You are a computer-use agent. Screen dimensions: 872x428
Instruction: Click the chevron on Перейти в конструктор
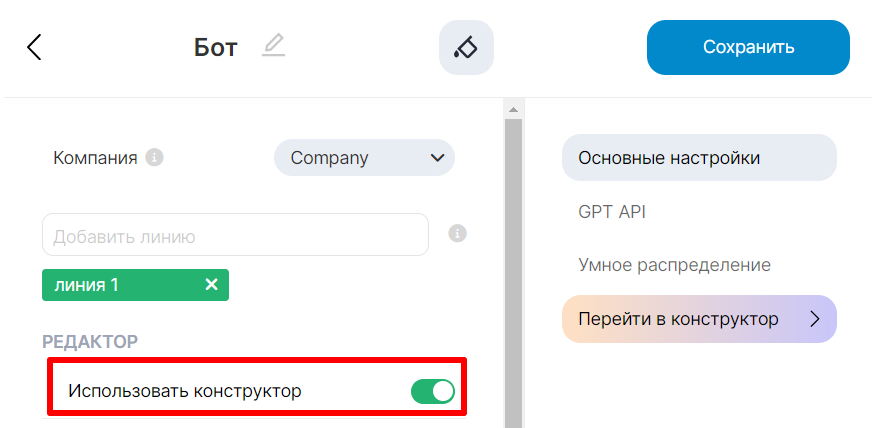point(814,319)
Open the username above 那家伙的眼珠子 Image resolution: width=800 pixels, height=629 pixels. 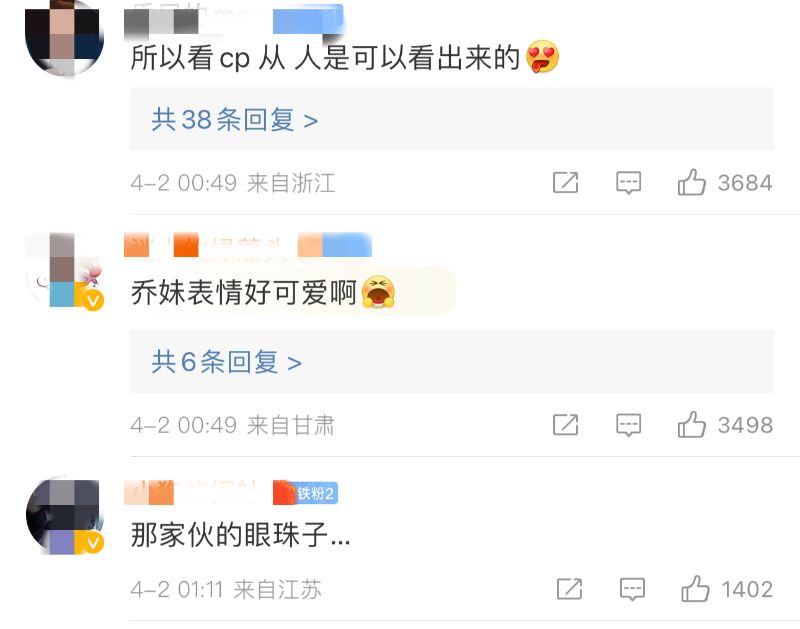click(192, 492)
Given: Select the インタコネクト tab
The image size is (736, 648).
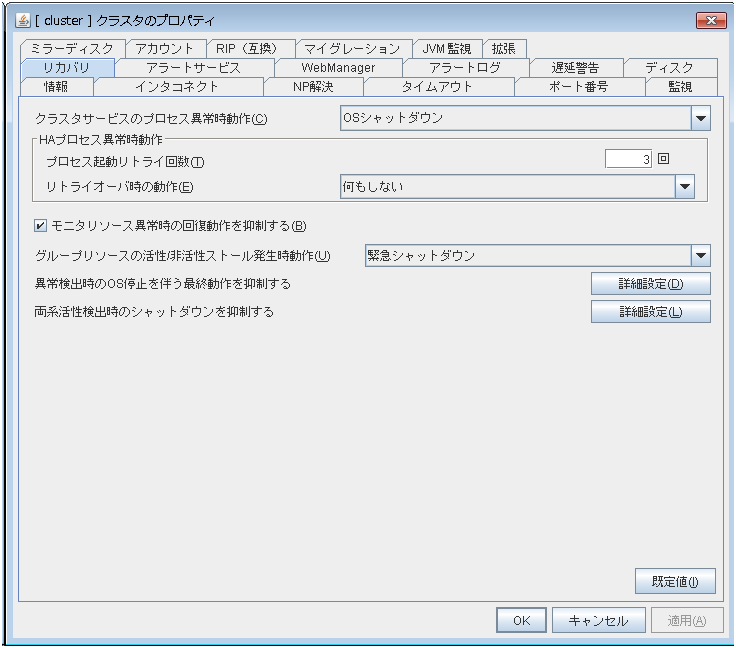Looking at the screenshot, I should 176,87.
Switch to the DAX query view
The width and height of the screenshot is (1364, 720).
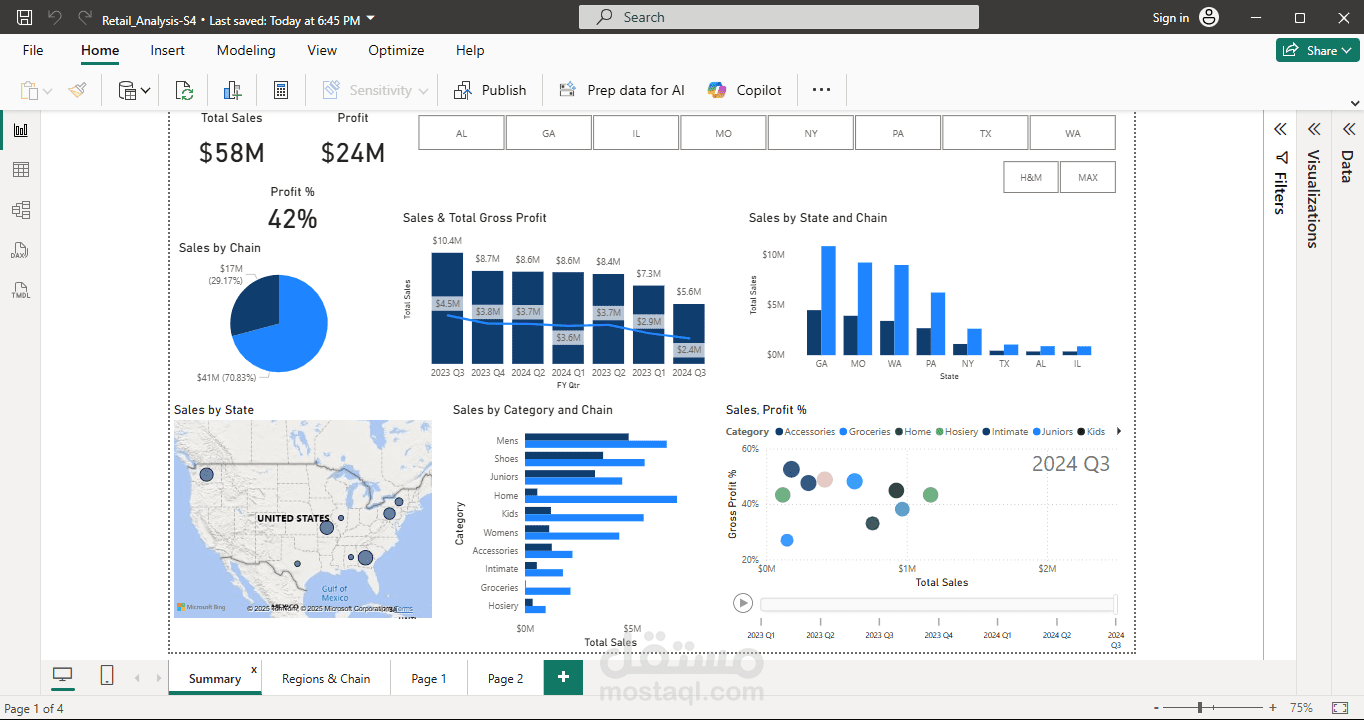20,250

+++

- [STATED TASK]
Retype the rows word for word, beginning with the line that contains "Given: Select the インタコネクト tab" and continuing through the end of the rows, and leave the pictures out of your answer.

- [ANSWER FOR THIS EXERCISE]
Given: Select the インタコネクト tab
The image size is (736, 648).
Looking at the screenshot, I should 176,87.
Switch to the DAX query view
The width and height of the screenshot is (1364, 720).
20,250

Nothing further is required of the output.